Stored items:
====

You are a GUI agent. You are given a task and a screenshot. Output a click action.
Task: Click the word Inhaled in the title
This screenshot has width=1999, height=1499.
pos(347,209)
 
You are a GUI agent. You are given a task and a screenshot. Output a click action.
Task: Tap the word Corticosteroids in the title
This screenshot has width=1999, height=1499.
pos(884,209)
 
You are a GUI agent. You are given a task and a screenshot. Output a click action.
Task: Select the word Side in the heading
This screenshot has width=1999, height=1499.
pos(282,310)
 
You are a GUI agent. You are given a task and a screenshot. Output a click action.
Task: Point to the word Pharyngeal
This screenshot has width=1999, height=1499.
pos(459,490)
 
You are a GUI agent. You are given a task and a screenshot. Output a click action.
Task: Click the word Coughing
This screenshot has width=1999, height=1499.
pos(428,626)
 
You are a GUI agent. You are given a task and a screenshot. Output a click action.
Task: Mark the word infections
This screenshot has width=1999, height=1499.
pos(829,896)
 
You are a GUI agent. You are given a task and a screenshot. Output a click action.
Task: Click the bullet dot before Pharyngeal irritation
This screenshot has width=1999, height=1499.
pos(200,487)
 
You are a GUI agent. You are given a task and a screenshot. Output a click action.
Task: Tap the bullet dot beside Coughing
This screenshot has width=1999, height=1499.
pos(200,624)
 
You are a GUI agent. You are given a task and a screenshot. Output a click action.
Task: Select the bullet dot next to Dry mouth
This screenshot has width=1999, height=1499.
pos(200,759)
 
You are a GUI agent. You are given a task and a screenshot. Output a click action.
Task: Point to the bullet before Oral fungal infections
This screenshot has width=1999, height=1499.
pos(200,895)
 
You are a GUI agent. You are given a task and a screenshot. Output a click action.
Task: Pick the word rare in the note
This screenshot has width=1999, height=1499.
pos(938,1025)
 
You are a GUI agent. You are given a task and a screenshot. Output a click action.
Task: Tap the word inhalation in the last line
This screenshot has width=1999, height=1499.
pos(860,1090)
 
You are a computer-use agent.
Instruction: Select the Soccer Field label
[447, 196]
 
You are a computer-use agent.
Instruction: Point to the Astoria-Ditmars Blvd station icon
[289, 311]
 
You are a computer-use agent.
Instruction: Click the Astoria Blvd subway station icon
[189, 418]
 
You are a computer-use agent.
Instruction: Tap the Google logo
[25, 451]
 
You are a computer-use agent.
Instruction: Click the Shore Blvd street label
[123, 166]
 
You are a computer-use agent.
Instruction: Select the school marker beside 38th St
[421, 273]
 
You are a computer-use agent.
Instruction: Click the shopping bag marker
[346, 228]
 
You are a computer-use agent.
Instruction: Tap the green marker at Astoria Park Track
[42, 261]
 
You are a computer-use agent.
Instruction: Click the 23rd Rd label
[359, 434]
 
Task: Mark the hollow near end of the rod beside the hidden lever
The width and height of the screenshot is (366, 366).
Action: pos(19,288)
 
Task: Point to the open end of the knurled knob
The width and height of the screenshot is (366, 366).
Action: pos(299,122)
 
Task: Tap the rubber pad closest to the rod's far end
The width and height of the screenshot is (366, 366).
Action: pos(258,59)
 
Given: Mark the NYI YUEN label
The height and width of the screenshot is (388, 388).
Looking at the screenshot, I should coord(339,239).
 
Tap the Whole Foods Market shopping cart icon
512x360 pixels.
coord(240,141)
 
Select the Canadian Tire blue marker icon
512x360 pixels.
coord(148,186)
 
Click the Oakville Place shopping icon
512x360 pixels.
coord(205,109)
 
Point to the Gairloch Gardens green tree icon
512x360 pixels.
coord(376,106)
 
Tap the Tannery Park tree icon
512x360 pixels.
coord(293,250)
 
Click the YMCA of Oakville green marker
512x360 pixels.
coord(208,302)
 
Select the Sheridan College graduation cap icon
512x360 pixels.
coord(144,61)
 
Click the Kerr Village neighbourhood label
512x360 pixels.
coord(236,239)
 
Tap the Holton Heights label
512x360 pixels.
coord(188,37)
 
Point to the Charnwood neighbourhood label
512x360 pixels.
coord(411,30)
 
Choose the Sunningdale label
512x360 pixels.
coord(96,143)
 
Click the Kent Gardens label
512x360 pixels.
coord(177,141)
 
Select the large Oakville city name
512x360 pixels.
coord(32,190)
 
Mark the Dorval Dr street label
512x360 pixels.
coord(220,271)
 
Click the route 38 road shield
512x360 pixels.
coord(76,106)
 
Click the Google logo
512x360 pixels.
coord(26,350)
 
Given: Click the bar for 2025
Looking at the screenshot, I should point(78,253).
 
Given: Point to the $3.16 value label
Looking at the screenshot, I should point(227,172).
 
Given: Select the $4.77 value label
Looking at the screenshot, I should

====

Pick out and copy every line in the records above that contains the string "station", treating it as case-sensitive.

[EXERCISE SOLUTION]
Instruction: Point to the Astoria-Ditmars Blvd station icon
Instruction: Click the Astoria Blvd subway station icon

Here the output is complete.